◆ WHAT IS NEEDED ◆
Copy word for word the records from the line containing "Morton (547, 1574)" through the line containing "Sherman (124, 1694)", including both of those lines.

◆ RECORDS FOR PROCESSING ◆
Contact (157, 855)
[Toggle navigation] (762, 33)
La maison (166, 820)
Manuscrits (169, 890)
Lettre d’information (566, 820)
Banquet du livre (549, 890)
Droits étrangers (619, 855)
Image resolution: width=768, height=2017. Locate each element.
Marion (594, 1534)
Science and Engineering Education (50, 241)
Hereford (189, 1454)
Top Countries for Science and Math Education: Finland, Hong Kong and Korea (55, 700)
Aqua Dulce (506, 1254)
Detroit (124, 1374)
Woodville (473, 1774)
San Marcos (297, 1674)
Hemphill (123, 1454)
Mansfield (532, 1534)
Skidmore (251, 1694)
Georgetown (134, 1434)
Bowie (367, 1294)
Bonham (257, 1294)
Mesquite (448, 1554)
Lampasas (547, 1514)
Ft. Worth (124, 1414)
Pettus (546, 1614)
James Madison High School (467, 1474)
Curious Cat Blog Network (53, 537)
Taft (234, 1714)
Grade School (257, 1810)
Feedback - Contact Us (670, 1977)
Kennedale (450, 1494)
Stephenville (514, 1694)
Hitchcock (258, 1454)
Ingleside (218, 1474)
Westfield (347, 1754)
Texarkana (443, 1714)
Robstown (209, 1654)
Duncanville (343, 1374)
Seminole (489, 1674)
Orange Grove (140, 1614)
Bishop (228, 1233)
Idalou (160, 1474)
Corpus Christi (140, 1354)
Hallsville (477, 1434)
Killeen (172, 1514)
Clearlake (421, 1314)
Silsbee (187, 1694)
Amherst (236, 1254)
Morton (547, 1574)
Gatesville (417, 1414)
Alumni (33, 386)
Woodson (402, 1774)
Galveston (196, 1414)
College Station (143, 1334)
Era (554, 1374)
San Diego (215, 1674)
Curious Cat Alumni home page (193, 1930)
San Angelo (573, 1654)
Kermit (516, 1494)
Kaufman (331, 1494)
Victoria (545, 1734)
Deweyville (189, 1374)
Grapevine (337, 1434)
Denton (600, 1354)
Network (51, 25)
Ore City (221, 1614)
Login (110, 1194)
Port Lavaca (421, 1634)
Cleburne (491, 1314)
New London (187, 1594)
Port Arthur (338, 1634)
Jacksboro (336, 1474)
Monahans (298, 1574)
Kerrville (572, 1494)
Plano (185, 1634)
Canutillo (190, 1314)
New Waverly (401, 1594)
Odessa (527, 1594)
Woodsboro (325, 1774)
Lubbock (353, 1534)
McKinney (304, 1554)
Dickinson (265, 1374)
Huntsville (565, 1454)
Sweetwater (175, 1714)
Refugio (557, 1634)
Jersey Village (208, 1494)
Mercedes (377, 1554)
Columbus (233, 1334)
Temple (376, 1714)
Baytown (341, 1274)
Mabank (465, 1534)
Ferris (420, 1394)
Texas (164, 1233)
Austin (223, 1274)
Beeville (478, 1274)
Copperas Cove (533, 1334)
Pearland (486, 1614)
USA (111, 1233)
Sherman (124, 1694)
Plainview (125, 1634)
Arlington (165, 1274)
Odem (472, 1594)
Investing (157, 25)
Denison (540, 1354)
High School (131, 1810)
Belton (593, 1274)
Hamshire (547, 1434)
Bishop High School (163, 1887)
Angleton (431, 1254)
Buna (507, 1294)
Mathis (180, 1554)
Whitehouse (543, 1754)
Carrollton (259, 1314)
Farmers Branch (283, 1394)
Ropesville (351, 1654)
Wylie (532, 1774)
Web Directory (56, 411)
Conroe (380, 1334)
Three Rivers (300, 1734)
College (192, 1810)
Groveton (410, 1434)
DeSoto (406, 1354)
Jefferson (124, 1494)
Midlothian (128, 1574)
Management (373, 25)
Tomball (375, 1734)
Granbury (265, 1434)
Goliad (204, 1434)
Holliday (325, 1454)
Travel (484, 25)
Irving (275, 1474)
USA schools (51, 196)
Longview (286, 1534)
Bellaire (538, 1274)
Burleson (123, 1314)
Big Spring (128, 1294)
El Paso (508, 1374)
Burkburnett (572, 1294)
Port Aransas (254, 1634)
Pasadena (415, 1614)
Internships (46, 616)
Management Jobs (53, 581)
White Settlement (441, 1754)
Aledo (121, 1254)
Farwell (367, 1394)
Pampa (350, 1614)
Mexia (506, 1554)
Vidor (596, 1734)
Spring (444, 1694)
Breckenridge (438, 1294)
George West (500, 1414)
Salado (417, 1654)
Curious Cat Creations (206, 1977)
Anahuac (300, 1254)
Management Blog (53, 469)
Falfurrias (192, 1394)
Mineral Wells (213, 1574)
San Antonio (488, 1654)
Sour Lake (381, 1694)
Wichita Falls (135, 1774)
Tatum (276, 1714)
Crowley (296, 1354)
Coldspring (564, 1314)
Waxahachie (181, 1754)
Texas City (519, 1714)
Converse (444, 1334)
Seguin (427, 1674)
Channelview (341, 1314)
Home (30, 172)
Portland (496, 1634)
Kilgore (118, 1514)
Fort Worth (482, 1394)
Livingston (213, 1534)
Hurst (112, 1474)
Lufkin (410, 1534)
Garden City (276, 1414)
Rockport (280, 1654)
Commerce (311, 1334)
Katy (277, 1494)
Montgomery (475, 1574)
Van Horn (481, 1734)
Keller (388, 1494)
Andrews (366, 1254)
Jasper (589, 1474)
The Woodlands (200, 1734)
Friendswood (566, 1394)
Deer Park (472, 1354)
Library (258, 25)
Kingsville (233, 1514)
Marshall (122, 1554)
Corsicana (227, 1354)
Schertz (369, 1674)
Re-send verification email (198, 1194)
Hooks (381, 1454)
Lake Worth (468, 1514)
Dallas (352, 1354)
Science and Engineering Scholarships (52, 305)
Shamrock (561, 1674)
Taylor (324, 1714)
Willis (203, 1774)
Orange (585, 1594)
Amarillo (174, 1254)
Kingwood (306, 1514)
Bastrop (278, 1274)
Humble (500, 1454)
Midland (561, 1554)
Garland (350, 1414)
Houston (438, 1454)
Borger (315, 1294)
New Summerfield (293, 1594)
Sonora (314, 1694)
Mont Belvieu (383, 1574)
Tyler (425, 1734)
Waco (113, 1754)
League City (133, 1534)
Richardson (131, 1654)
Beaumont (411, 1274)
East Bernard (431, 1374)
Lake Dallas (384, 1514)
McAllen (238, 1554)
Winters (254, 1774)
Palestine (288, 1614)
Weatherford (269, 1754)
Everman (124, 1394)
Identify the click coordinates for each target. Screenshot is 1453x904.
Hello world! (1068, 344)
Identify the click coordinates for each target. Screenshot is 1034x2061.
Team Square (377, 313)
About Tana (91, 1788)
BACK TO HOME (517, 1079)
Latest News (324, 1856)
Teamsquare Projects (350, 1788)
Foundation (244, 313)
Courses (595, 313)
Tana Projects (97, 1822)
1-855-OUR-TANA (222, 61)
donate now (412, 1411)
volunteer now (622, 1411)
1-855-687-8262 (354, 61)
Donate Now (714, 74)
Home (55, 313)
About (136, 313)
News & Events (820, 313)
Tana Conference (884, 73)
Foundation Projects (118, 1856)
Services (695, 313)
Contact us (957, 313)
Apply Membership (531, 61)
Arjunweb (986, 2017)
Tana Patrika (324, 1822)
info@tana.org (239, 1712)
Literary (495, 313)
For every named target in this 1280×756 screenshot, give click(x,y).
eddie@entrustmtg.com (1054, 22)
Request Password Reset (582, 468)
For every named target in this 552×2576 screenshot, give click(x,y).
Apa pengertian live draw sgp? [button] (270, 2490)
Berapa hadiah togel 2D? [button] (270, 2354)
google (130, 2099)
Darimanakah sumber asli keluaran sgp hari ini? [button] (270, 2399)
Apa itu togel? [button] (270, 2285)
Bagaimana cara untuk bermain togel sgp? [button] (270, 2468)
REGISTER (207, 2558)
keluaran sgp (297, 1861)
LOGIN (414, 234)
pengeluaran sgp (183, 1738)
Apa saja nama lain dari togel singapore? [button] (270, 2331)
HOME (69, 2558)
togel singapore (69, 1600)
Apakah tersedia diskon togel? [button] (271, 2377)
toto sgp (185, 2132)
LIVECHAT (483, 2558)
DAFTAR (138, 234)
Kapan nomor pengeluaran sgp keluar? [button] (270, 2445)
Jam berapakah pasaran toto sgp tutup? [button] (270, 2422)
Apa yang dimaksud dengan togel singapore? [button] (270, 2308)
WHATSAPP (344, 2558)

◆ EXERCISE OUTPUT ◆
Morton (547, 1574)
Gatesville (417, 1414)
Alumni (33, 386)
Woodson (402, 1774)
Galveston (196, 1414)
College Station (143, 1334)
Era (554, 1374)
San Diego (215, 1674)
Curious Cat Alumni home page (193, 1930)
San Angelo (573, 1654)
Kermit (516, 1494)
Kaufman (331, 1494)
Victoria (545, 1734)
Deweyville (189, 1374)
Grapevine (337, 1434)
Denton (600, 1354)
Network (51, 25)
Ore City (221, 1614)
Login (110, 1194)
Port Lavaca (421, 1634)
Cleburne (491, 1314)
New London (187, 1594)
Port Arthur (338, 1634)
Jacksboro (336, 1474)
Monahans (298, 1574)
Kerrville (572, 1494)
Plano (185, 1634)
Canutillo (190, 1314)
New Waverly (401, 1594)
Odessa (527, 1594)
Woodsboro (325, 1774)
Lubbock (353, 1534)
McKinney (304, 1554)
Dickinson (265, 1374)
Huntsville (565, 1454)
Sweetwater (175, 1714)
Refugio (557, 1634)
Jersey Village (208, 1494)
Mercedes (377, 1554)
Columbus (233, 1334)
Temple (376, 1714)
Baytown (341, 1274)
Mabank (465, 1534)
Ferris (420, 1394)
Texas (164, 1233)
Austin (223, 1274)
Beeville (478, 1274)
Copperas Cove (533, 1334)
Pearland (486, 1614)
USA (111, 1233)
Sherman (124, 1694)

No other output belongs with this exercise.